• _TO DO_: Exactly the lines from the beginning of the records to the line with "Given: Click the Expiry section heading", both ends included, are to be given again, and pictures are to be left out.
----
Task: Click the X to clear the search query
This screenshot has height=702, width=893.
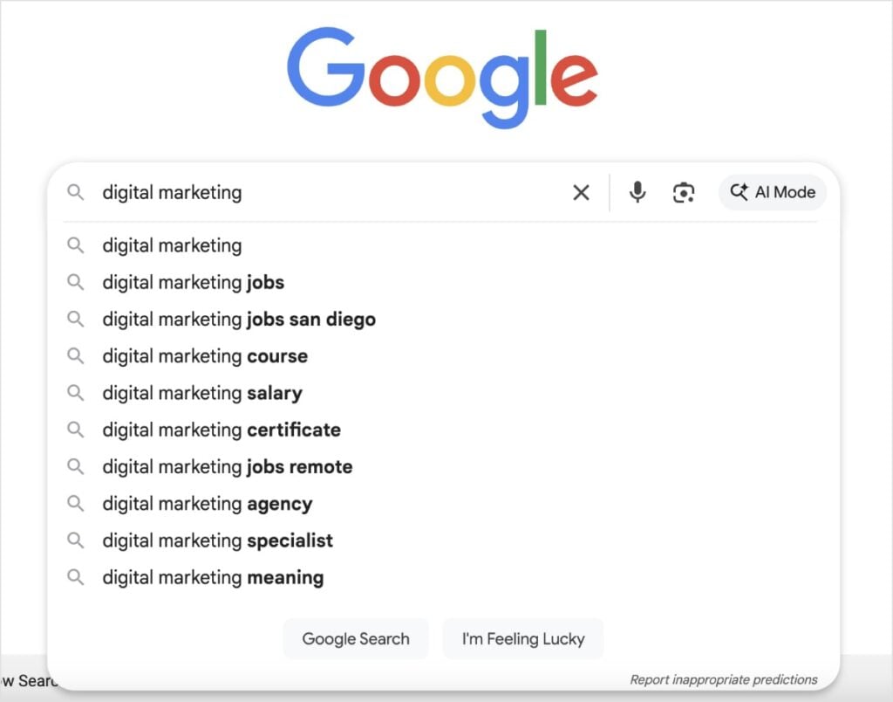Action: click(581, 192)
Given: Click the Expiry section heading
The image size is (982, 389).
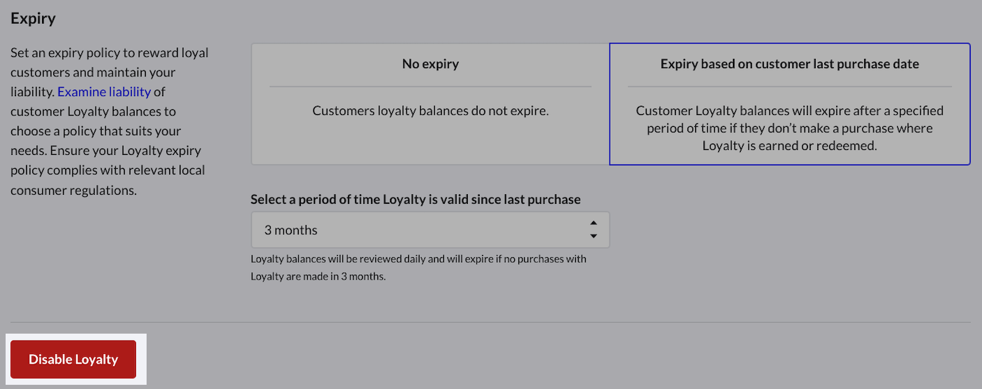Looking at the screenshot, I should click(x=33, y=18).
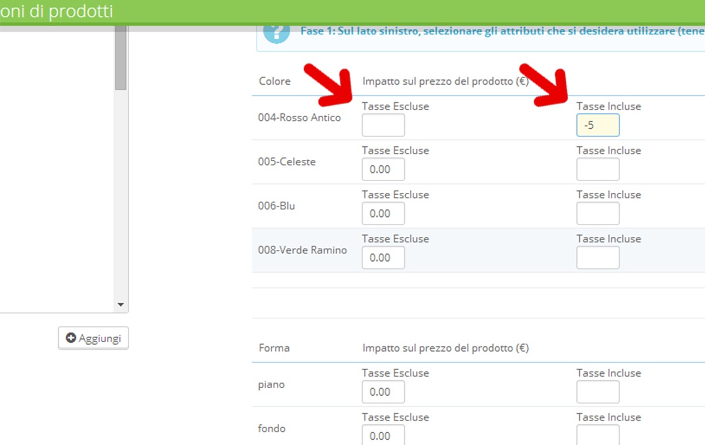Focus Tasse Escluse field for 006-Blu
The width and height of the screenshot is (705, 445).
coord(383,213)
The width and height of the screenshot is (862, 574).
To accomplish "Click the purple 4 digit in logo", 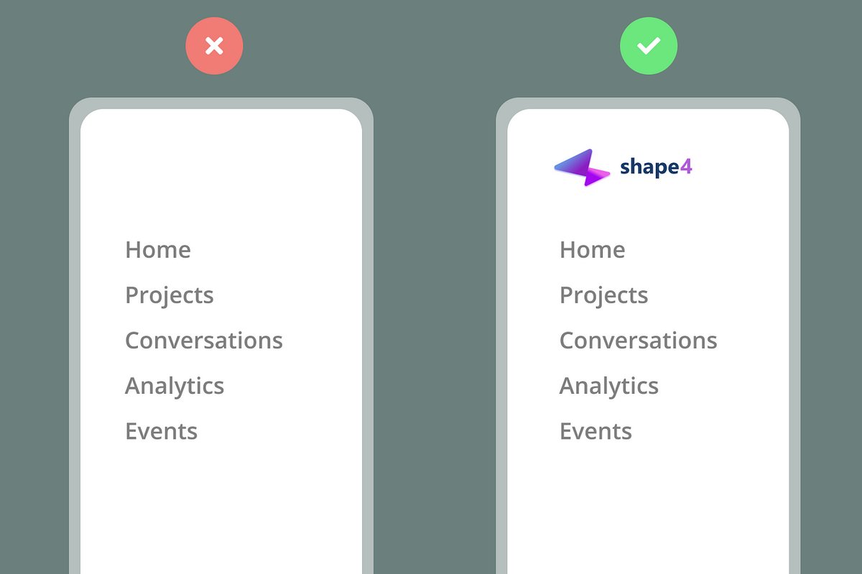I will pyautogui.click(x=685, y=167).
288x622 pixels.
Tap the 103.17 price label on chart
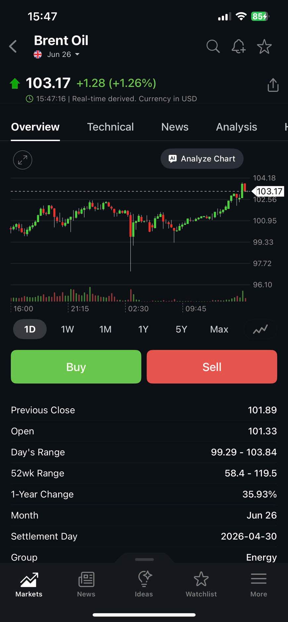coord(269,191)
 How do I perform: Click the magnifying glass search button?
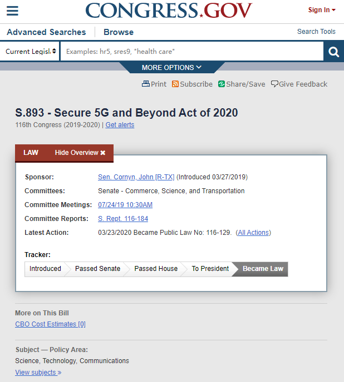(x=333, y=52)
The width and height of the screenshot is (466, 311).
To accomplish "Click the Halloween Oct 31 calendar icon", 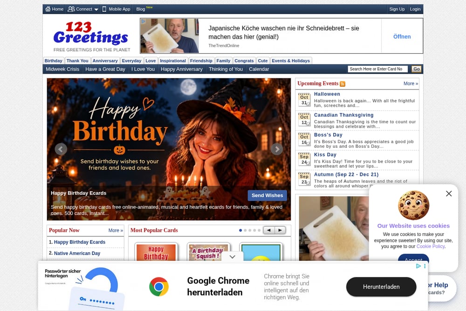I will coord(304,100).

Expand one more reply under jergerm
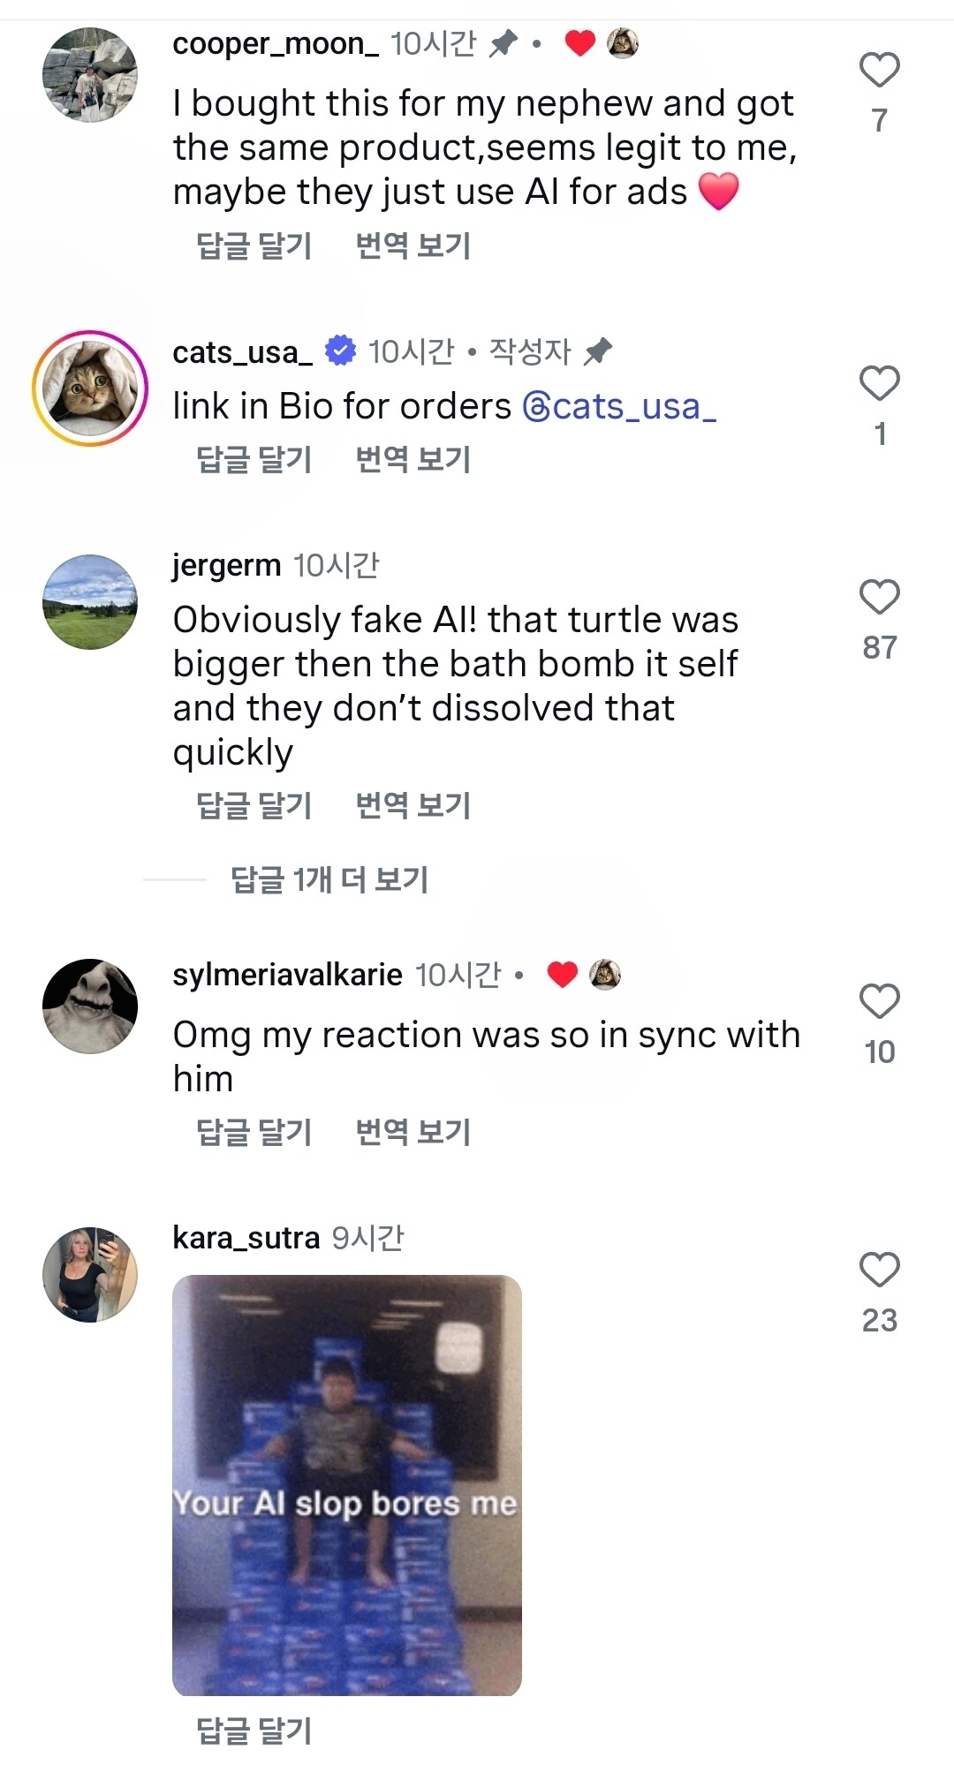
----
• _RESULT OF THE TASK_:
Task: Click the X to clear the search query
This screenshot has height=702, width=893.
Action: click(581, 192)
Given: Click the Expiry section heading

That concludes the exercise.